I began, and even I could hear that I sounded exactly like my dad.

“You can shout at him later,” my father said. He caught Hikaru’s hand and pulled the Kitsune to his feet. “Let’s get moving again before—”

As he spoke, a chill breeze sprang up around us. It fluttered around our feet, growing as it rushed between our bodies, moaning angrily. My head snapped back. The clouds over our heads were boiling again, slowly bulging open to reveal a darkness that I knew all too well.

“It’s not over,” I cried. The wind shredded the words. “Come on!”

We fled towards the cafe on the corner of the street, skidding around the hospital signs and onto the narrow pedestrian way.
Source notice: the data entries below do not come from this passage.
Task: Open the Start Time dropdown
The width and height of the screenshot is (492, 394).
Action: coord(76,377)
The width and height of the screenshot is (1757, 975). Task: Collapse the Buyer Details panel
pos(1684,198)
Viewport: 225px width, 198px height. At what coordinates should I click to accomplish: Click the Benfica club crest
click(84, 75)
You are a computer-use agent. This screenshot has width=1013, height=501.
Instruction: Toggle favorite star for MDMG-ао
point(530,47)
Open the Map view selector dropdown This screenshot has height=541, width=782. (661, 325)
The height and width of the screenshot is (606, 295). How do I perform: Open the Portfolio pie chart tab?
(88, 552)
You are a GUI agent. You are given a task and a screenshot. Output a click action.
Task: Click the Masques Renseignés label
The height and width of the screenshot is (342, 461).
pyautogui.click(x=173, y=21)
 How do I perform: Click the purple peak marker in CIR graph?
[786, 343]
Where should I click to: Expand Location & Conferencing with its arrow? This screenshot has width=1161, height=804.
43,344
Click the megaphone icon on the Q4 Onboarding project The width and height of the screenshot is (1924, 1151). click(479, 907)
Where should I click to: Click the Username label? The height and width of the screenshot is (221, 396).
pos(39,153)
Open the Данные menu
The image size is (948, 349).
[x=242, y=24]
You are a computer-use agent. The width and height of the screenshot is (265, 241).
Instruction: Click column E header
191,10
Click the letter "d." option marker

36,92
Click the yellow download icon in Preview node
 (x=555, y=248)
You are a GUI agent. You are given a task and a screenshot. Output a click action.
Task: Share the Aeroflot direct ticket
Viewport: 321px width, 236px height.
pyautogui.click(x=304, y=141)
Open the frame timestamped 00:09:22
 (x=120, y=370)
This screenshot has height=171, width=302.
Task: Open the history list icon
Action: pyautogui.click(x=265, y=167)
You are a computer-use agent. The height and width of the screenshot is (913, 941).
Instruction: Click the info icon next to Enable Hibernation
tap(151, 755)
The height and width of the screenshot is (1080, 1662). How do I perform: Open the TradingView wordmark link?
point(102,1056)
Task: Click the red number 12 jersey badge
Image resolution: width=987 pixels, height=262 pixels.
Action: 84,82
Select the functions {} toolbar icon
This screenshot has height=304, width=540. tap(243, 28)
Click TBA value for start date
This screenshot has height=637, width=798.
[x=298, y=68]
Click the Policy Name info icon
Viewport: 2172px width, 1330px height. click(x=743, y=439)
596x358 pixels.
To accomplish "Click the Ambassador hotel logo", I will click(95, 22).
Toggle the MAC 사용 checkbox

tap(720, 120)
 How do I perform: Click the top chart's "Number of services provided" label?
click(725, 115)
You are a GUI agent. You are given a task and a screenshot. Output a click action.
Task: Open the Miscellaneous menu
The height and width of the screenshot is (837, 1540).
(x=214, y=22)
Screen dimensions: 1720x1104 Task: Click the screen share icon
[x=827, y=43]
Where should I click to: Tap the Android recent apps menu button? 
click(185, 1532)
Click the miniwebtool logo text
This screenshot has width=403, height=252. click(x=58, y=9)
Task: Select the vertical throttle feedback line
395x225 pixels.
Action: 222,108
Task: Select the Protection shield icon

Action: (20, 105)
Tall buildings rose on each side of us. On the left side parked cars lined the road. Ahead of us was open space – a line of bollards, ambulances and doctors’ cars – and the entrance to the hospital building.

The first Shikome dived into the street directly on top of me. I ducked down to one knee, slashing the katana above my head. The blade sparked with white flames, slicing through the monster’s hind leg like a paper knife through an envelope. The birdlike creature shot up with a squawk. Its massive paw dangled on a thread of skin.

Another monster took its place, swooping at Hikaru.

“Down!” my father shouted.

Another firebomb – his last – left his hand and smashed into the Foul Woman’s wing. Hikaru ducked under the monster’s legs as it whirled in the air. It crashed into the tarmac, shrieking, wings thrashing wildly. My father leapt back – but he didn’t move quite fast enough.

The tip of a wing brushed his face.

He frowned, confusion in his eyes as his left hand lifted to his face. Then he collapsed on the tarmac like a marionette with cut strings.

“Dad!”

I ran to his side and knelt in the road beside him. He was already fitting. The purple marks darkened on his face as I watched, turning almost black. His eyes were half-closed, their whites gleaming at me through the gap under his eyelashes. His mouth yawned open in a soundless scream. I could hear a voice echoing in the distance, crying the same word over and over and over. The word was “No”. The voice was mine.

We were almost there
.

The green blade flashes down in the red light—

A Shikome stooped over me. I threw myself forward, shielding my father from its attack. Shinobu flashed past; his blades crossed in the air, and the creature reared back, its huge front paws scrabbling at its abdomen where Shinobu had almost disembowelled it. It smashed into the wall, bounced off, and somersaulted over the rooftop out of sight.

Dad’s back was arching up off the pavement, his head thudding against the ground. The seizure was bad, really bad, worse than Jack’s. He was reacting to the taint the same way I had, like both of us were more allergic to the monsters than regular people.

“Help!” I screamed, struggling to hold him.

Shinobu thrust his blades back into their sayas, bent down, and scooped my father up in his arms. I ran after him and Hikaru ran after me as Shinobu carried Dad to a line of parked cars and laid him down on the thin strip of pavement next to the wall of the cafe. I ripped my stained sweatshirt over my head and wadded it up to cushion the back of Dad’s skull as Shinobu held down his flailing hands. I was crying. Harsh, painful sobs that barely let me breathe. I couldn’t stop, couldn’t push it back.

Why isn’t he coming out of it? Come on, please, please come out of it. This can’t be happening!

Hikaru had squashed himself into the gap between the two parked cars next to us. He was staring at my father in horror. “Is he – will he—?”

A Foul Woman skidded over the car roofs, claws raking the metal with a long
screeeeeee
. I flung my body over my dad again as the other two ducked.

“Hikaru, do you have any juice left?” Shinobu demanded.